= Beginning of Section =

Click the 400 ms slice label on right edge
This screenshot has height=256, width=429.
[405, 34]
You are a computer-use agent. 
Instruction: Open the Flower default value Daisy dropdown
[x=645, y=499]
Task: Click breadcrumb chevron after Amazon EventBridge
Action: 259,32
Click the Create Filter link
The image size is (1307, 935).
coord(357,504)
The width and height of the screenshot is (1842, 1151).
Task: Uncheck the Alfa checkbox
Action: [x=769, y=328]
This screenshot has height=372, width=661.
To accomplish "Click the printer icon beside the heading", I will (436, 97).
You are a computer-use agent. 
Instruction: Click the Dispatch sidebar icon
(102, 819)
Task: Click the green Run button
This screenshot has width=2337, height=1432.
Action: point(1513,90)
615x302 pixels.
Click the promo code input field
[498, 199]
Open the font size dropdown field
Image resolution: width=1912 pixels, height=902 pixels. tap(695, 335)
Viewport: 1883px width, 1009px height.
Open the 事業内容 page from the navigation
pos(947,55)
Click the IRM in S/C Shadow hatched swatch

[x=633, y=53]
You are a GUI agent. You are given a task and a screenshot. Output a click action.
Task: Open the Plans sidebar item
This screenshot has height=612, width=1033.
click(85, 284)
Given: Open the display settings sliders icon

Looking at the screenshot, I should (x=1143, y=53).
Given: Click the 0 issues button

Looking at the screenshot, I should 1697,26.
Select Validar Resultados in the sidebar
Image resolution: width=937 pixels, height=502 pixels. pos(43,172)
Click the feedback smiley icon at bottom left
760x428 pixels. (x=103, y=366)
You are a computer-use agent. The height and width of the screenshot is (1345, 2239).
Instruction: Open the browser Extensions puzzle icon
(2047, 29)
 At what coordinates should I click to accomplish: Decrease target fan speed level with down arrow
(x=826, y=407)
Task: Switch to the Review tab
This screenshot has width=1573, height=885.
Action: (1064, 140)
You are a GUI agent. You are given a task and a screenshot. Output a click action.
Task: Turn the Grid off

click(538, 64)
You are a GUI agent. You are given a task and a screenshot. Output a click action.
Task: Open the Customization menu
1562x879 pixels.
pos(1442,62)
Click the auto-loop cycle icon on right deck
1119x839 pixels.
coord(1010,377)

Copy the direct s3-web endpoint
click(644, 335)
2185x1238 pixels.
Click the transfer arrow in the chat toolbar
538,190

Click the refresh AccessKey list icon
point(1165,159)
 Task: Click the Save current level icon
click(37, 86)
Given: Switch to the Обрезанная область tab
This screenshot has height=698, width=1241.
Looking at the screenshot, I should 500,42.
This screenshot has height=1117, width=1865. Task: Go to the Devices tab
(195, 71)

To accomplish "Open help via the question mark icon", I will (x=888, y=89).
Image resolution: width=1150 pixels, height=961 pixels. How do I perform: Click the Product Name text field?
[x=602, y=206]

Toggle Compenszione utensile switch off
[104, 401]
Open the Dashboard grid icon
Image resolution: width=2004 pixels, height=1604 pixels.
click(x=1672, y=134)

= End of Section =

▶ **What you will do**
Quote the listing in full, please, keeping every line exact.

▶ **Completed task**
Click the 400 ms slice label on right edge
This screenshot has height=256, width=429.
[405, 34]
You are a computer-use agent. 
Instruction: Open the Flower default value Daisy dropdown
[x=645, y=499]
Task: Click breadcrumb chevron after Amazon EventBridge
Action: 259,32
Click the Create Filter link
The image size is (1307, 935).
coord(357,504)
The width and height of the screenshot is (1842, 1151).
Task: Uncheck the Alfa checkbox
Action: [x=769, y=328]
This screenshot has height=372, width=661.
To accomplish "Click the printer icon beside the heading", I will (436, 97).
You are a computer-use agent. 
Instruction: Click the Dispatch sidebar icon
(102, 819)
Task: Click the green Run button
This screenshot has width=2337, height=1432.
Action: point(1513,90)
615x302 pixels.
Click the promo code input field
[498, 199]
Open the font size dropdown field
Image resolution: width=1912 pixels, height=902 pixels. tap(695, 335)
Viewport: 1883px width, 1009px height.
Open the 事業内容 page from the navigation
pos(947,55)
Click the IRM in S/C Shadow hatched swatch

[x=633, y=53]
You are a GUI agent. You are given a task and a screenshot. Output a click action.
Task: Open the Plans sidebar item
This screenshot has height=612, width=1033.
click(85, 284)
Given: Open the display settings sliders icon

Looking at the screenshot, I should (x=1143, y=53).
Given: Click the 0 issues button

Looking at the screenshot, I should 1697,26.
Select Validar Resultados in the sidebar
Image resolution: width=937 pixels, height=502 pixels. pos(43,172)
Click the feedback smiley icon at bottom left
760x428 pixels. (x=103, y=366)
You are a computer-use agent. The height and width of the screenshot is (1345, 2239).
Instruction: Open the browser Extensions puzzle icon
(2047, 29)
 At what coordinates should I click to accomplish: Decrease target fan speed level with down arrow
(x=826, y=407)
Task: Switch to the Review tab
This screenshot has width=1573, height=885.
Action: (1064, 140)
You are a GUI agent. You are given a task and a screenshot. Output a click action.
Task: Turn the Grid off

click(538, 64)
You are a GUI agent. You are given a task and a screenshot. Output a click action.
Task: Open the Customization menu
1562x879 pixels.
pos(1442,62)
Click the auto-loop cycle icon on right deck
1119x839 pixels.
coord(1010,377)

Copy the direct s3-web endpoint
click(644, 335)
2185x1238 pixels.
Click the transfer arrow in the chat toolbar
538,190

Click the refresh AccessKey list icon
point(1165,159)
 Task: Click the Save current level icon
click(37, 86)
Given: Switch to the Обрезанная область tab
This screenshot has height=698, width=1241.
Looking at the screenshot, I should 500,42.
This screenshot has height=1117, width=1865. Task: Go to the Devices tab
(195, 71)

To accomplish "Open help via the question mark icon", I will (x=888, y=89).
Image resolution: width=1150 pixels, height=961 pixels. How do I perform: Click the Product Name text field?
[x=602, y=206]

Toggle Compenszione utensile switch off
[104, 401]
Open the Dashboard grid icon
Image resolution: width=2004 pixels, height=1604 pixels.
click(x=1672, y=134)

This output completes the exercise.